| name | markitdown-cli |
| description | Use this skill when the user wants to convert documents, URLs, or typed stdin content to Markdown with the markitdown CLI. It covers local files, URLs, format hints for stdin, batch conversion, third-party plugins, and Azure Document Intelligence workflows. |
MarkItDown CLI Usage Guide
MarkItDown is a command-line tool for converting many file and URL inputs into Markdown. It works well for PDFs, Office documents, HTML, feeds, archives, and several optional plugin-backed workflows.
Basic Usage
markitdown document.pdf
markitdown document.pdf > document.md
markitdown document.pdf -o document.md
markitdown https://example.com/report.pdf
markitdown https://example.com/article -o article.md
cat page.html | markitdown -x html
cat payload | markitdown -m text/html
Common CLI Flags
| Flag | Description |
|---|
-o, --output FILE | Write output to FILE instead of stdout |
-x, --extension EXT | Hint the file extension, especially when using stdin |
-m, --mime-type MIME | Hint the MIME type |
-c, --charset CHARSET | Hint the character encoding |
-d, --use-docintel | Use Azure Document Intelligence |
-e, --endpoint URL | Azure Document Intelligence endpoint |
-p, --use-plugins | Enable installed third-party plugins |
--list-plugins | List installed plugins and exit |
-v, --version | Show the installed version |
Supported Inputs
Typical direct inputs include:
- PDF, DOCX, PPTX, XLSX, XLS, EPUB, MSG
- HTML pages, feed URLs, and some specialized web handlers
- CSV, JSON, XML, plain text, and Markdown
- ZIP archives
- Images and audio when the required optional dependencies are installed
High-Frequency Patterns
Batch conversion
for f in *.docx; do
markitdown "$f" -o "${f%.docx}.md"
done
find . -name "*.xlsx" -exec sh -c 'markitdown "$1" -o "${1%.xlsx}.md"' _ {} \;
Piping and chaining
markitdown report.pdf | grep "revenue"
markitdown data.xlsx | head -50
curl -s https://example.com/page.html | markitdown -x html
Stdin hints
When the input comes from stdin, MarkItDown cannot reliably infer the format on its own. Add -x or -m:
cat mystery_file | markitdown -x pdf
cat spreadsheet.bin | markitdown -m application/vnd.openxmlformats-officedocument.spreadsheetml.sheet
cat text_payload | markitdown -x csv -c UTF-8
Plugins, OCR, and Azure
- OCR should be treated as a plugin-backed capability rather than an official built-in extra documented here.

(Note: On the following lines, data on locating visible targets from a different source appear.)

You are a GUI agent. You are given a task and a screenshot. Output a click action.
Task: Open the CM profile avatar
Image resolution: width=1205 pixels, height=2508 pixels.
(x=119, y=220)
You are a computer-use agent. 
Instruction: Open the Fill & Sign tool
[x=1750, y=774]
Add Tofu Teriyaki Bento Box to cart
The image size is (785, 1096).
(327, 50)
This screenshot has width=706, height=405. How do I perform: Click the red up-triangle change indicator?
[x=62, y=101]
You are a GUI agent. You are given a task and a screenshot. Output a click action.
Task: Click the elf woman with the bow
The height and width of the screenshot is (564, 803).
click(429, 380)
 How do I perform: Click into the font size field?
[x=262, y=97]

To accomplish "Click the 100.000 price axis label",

- If an OCR plugin is installed, discover it with
--list-plugins and enable it with --use-plugins.
- Azure Document Intelligence is a first-class path for complex scanned documents. Use
-d -e.
- In Xpert's MarkItDown middleware, the relevant official extras are values such as
all, pdf, docx, pptx, xlsx, xls, outlook, az-doc-intel, audio-transcription, and youtube-transcription.
markitdown --list-plugins
markitdown --use-plugins scanned.pdf -o scanned.md
markitdown -d -e "https://your-resource.cognitiveservices.azure.com/" complex.pdf -o complex.md
Format-Specific Notes
- PDF: Text PDFs usually work directly. For scanned PDFs, prefer Azure Document Intelligence or an installed OCR plugin.
- DOCX / PPTX / XLSX: Good defaults for headings, lists, slides, and tables, but review the output for complex layouts.
- HTML / URL: Works best when the content is either a file path or a fetchable URL. For stdin, add
-x html or -m text/html.
- Images: Core behavior is often metadata-oriented. OCR or richer extraction usually depends on installed plugins or additional services.
- Audio: Requires optional dependencies such as
audio-transcription or all.
Troubleshooting
- Empty output from stdin: add
-x or -m so MarkItDown knows the input type.
- Scanned PDF is missing text: use
-d -e for Azure Document Intelligence, or enable the installed OCR plugin with --use-plugins.
- A format is unsupported: verify the input really matches the hinted type and that the relevant optional dependencies are installed.
- Output is very large: save it with
-o or > first, then inspect the result with other shell tools.